What the evidence supports (modestly):
- Systemic inflammation — some evidence for whole-body photobiomodulation reducing hs-CRP in specific patient populations (chronic pain, systemic inflammatory conditions). Not well-established for healthy adults.
- Improved sleep quality from red light exposure at appropriate times, which indirectly can lower inflammatory markers.
- Local skin effects — well-documented for red and near-infrared wavelengths (Wunsch & Matuschka, 2014; Ablon, 2018).
What the evidence does not support (yet):
- Meaningful improvements in HbA1c or fasting glucose from light therapy alone
- Direct effects on estradiol, vitamin D (a face-mask style device doesn't provide UV needed for vitamin D synthesis)
- Reduction in omega-3 deficiency (this requires dietary/supplement change)
- Claims of general "biological age" reversal from light therapy
The honest picture: red light therapy has real local skin effects and modest systemic anti-inflammatory effects at best.
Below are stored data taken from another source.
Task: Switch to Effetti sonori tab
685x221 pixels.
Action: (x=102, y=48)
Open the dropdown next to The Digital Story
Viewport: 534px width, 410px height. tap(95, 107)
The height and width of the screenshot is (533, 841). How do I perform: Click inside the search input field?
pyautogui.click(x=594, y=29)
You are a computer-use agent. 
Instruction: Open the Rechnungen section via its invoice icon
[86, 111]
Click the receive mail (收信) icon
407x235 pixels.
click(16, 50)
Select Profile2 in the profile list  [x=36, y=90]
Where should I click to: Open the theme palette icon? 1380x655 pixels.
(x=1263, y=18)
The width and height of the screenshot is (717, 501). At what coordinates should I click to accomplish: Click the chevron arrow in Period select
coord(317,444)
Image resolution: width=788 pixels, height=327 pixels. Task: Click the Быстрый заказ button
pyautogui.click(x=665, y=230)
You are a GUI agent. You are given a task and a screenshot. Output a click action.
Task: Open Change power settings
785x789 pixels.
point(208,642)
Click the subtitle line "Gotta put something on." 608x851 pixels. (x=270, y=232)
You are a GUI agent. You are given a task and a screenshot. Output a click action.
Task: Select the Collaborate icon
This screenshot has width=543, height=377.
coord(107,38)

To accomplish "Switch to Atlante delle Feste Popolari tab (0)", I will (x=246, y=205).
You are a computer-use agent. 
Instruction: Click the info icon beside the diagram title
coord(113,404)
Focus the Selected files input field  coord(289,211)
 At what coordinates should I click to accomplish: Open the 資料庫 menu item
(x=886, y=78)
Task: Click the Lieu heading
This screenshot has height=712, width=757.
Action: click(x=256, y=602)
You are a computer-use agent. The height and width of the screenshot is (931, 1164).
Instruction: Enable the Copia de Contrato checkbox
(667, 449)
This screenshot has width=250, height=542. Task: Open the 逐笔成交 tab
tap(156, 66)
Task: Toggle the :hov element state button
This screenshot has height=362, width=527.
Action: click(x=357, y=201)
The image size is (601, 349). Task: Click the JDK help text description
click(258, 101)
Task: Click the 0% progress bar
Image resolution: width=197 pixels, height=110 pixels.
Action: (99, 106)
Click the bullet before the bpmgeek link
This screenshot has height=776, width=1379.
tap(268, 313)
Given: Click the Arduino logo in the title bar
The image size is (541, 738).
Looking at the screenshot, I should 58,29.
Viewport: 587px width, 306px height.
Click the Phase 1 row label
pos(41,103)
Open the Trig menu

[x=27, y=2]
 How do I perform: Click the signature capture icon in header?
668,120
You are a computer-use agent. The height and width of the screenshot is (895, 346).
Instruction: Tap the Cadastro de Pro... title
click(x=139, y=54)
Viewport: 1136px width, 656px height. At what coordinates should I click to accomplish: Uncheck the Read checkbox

It's a reasonable adjunct to a well-managed skin longevity program — not a replacement for the biomarker-level interventions that actually move blood work (diet, sleep, sun protection, hormonal management, targeted supplementation).
Blood markers to actually track when trying interventions: hs-CRP, HbA1c, estradiol, vitamin D, omega-3 index. Five of the nine on the JenSkin panel.